L’affaire révèle également des différences provinciales dans les protections des droits de la personne. Alors que la C.-B., l’Ontario et le Québec interdisent explicitement la discrimination fondée sur des casiers judiciaires sans lien avec l’emploi, les protections varient considérablement à travers le pays.
J’ai examiné la Loi canadienne sur les droits de la personne et constaté que la législation fédérale interdit uniquement la discrimination fondée sur les condamnations pardonnées. Cela crée une mosaïque de protections selon l’endroit où l’on vit et travaille.
« L’incohérence entre les provinces signifie qu’une personne ayant un casier judiciaire peut avoir des droits à Vancouver qu’elle n’aurait pas à Calgary, » a déclaré Elizabeth Carter, professeure de droit à l’Université de Toronto, spécialisée en droit du travail. « Nous avons besoin de protections plus standardisées. »
Pour Chen, la décision apporte une certaine validation mais n’efface pas le revers professionnel. « L’indemnisation aide, mais devoir expliquer un licenciement aux employeurs potentiels a été dévastateur, » a-t-il dit.

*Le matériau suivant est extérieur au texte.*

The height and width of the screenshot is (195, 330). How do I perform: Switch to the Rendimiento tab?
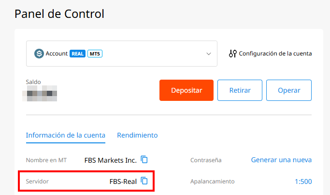tap(137, 135)
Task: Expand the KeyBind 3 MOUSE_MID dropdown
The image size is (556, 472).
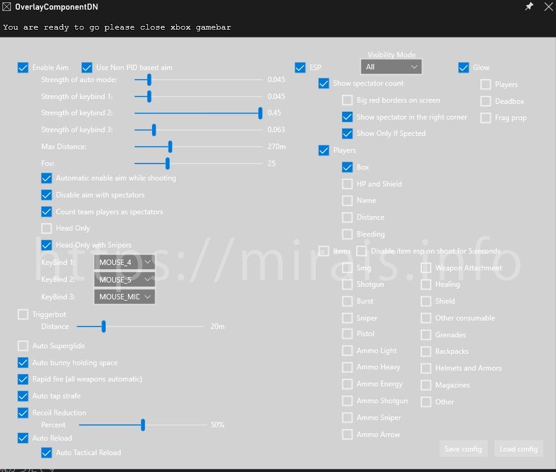Action: 124,296
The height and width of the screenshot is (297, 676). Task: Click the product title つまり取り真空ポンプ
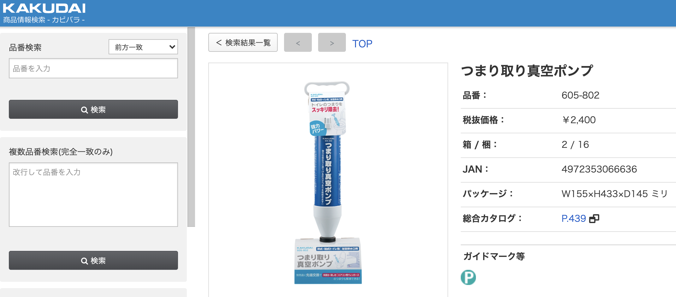tap(527, 71)
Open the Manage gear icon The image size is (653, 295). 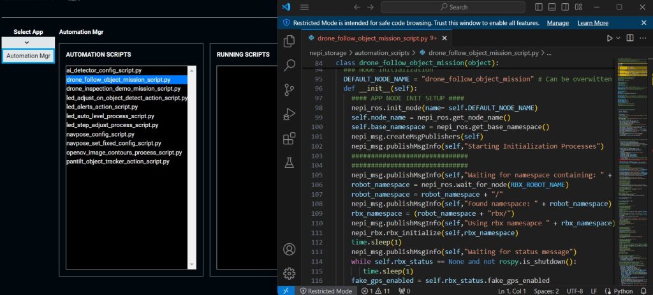tap(290, 273)
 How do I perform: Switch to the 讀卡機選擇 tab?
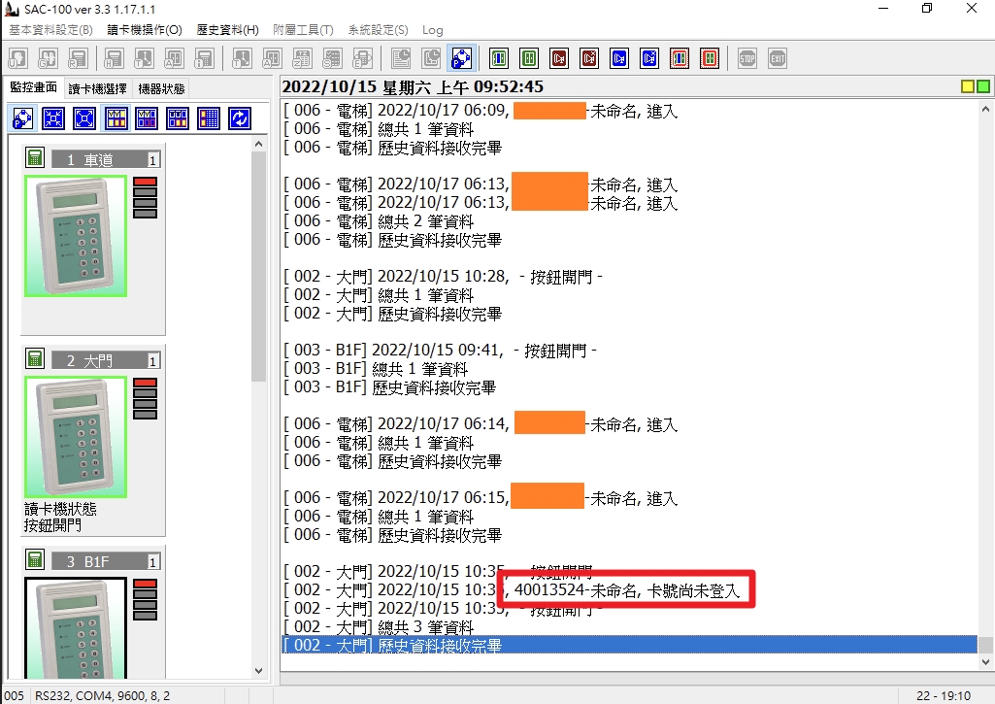coord(98,88)
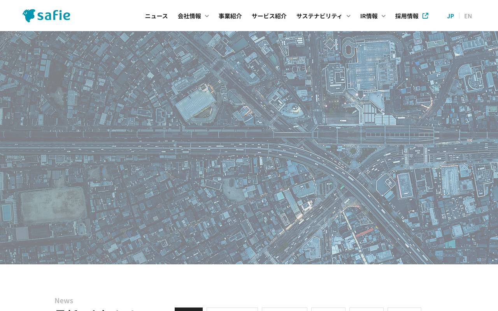
Task: Switch site language to EN
Action: point(468,16)
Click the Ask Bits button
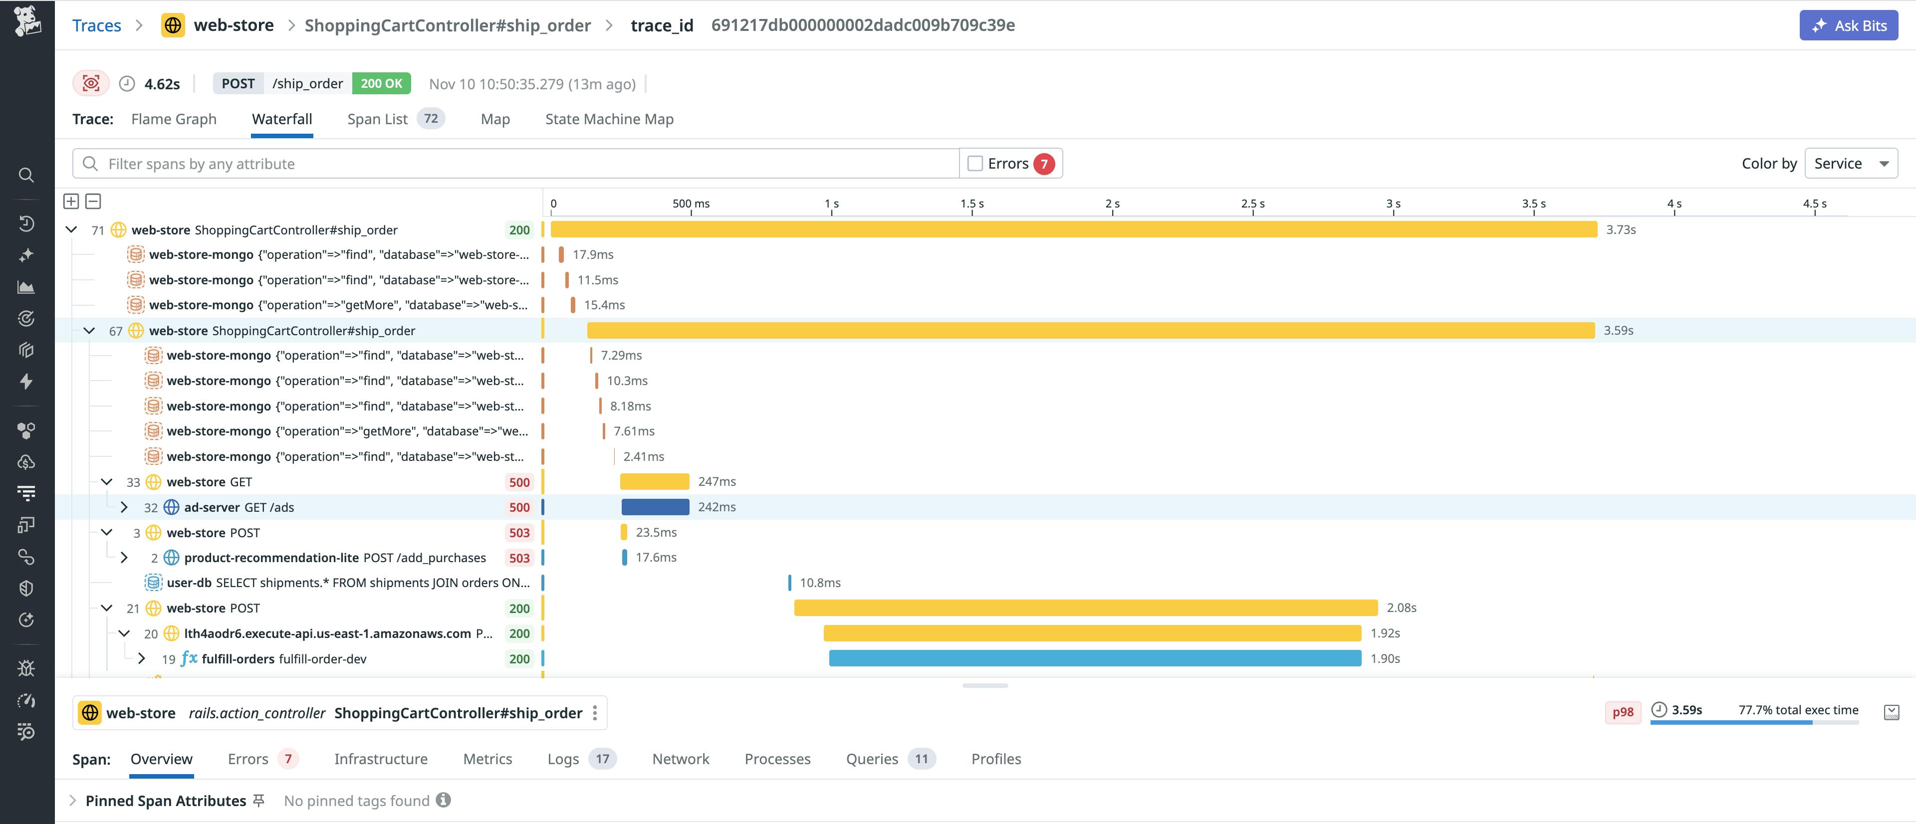The image size is (1916, 824). click(1848, 25)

Le tribunal a ordonné à Techwave de développer des politiques anti-discrimination et des formations en plus de la compensation financière. L’entreprise a décliné mes demandes de commentaires, citant des « considérations juridiques en cours. »
Les experts juridiques que j’ai consultés croient que cette affaire pourrait influencer la façon dont d’autres tribunaux provinciaux abordent des réclamations similaires de discrimination. Cela sert également d’avertissement aux employeurs que les vérifications d’antécédents automatisées sans évaluation contextuelle peuvent violer les lois sur les droits de la personne.

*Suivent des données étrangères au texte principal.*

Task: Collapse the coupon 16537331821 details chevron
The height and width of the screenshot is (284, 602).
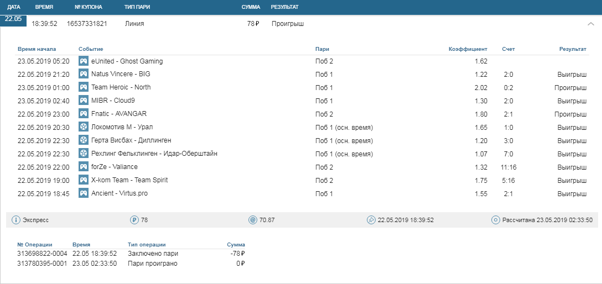Action: tap(590, 24)
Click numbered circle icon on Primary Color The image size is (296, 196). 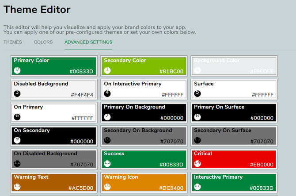17,70
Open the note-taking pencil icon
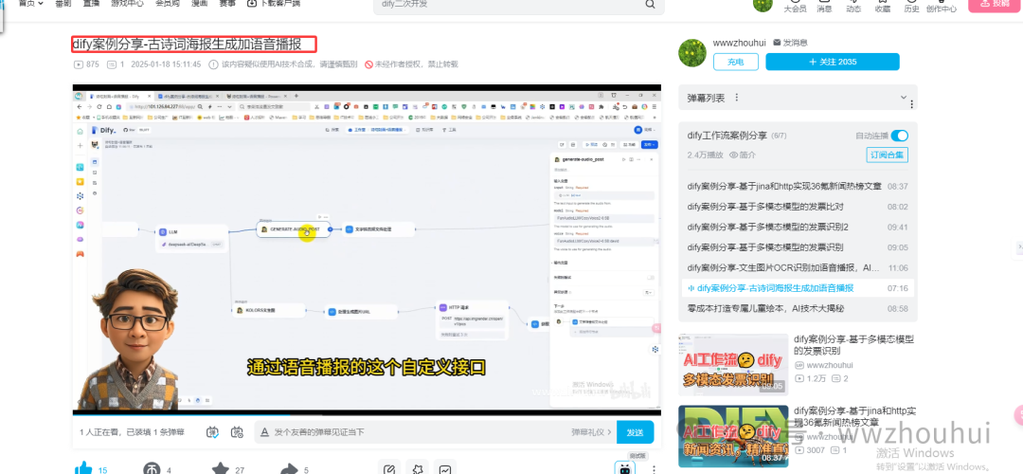This screenshot has width=1023, height=474. click(x=388, y=468)
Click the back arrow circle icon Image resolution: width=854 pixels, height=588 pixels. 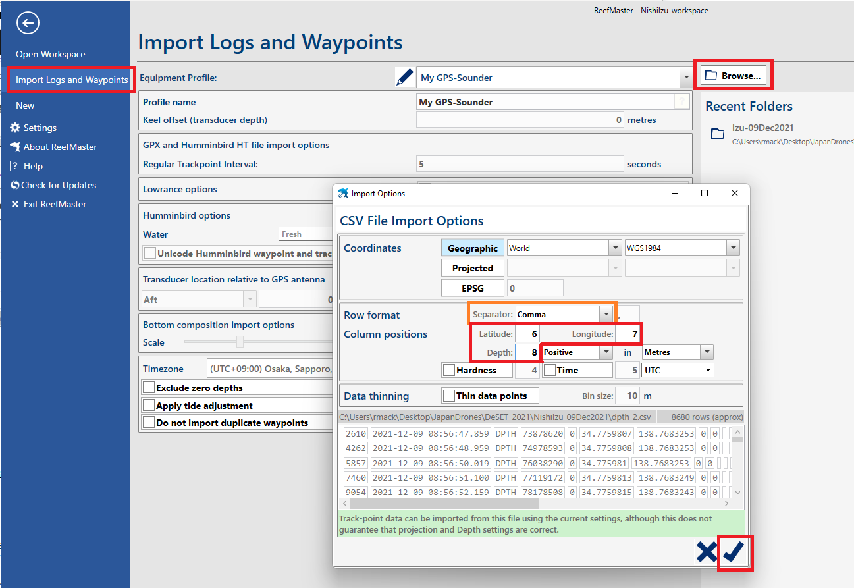pyautogui.click(x=28, y=24)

L’Association canadienne des sociétés Elizabeth Fry, qui défend le traitement équitable des personnes marginalisées, a salué la décision. « L’emploi est une pierre angulaire de la réintégration réussie, » indique leur déclaration. « Cette décision reconnaît que les gens méritent d’être jugés sur leurs mérites actuels, pas uniquement sur des erreurs passées. »
Alors que le Canada fait face à des pénuries de main-d’œuvre dans plusieurs secteurs, l’argument économique en faveur de pratiques d’embauche équitables devient plus fort. Le Conference Board du Canada estime que l’élimination des obstacles pour les personnes ayant un casier judiciaire pourrait ajouter des milliards à l’économie annuellement.
Pour ceux qui font actuellement face à une discrimination similaire, Williams conseille de tout documenter et de contacter rapidement les commissions provinciales des droits de la personne, car les délais pour déposer des plaintes varient selon les juridictions.
Cette affaire nous rappelle que la vraie justice s’étend au-delà des tribunaux jusque dans les milieux de travail quotidiens, où les secondes chances et le traitement équitable transforment des vies et renforcent les communautés.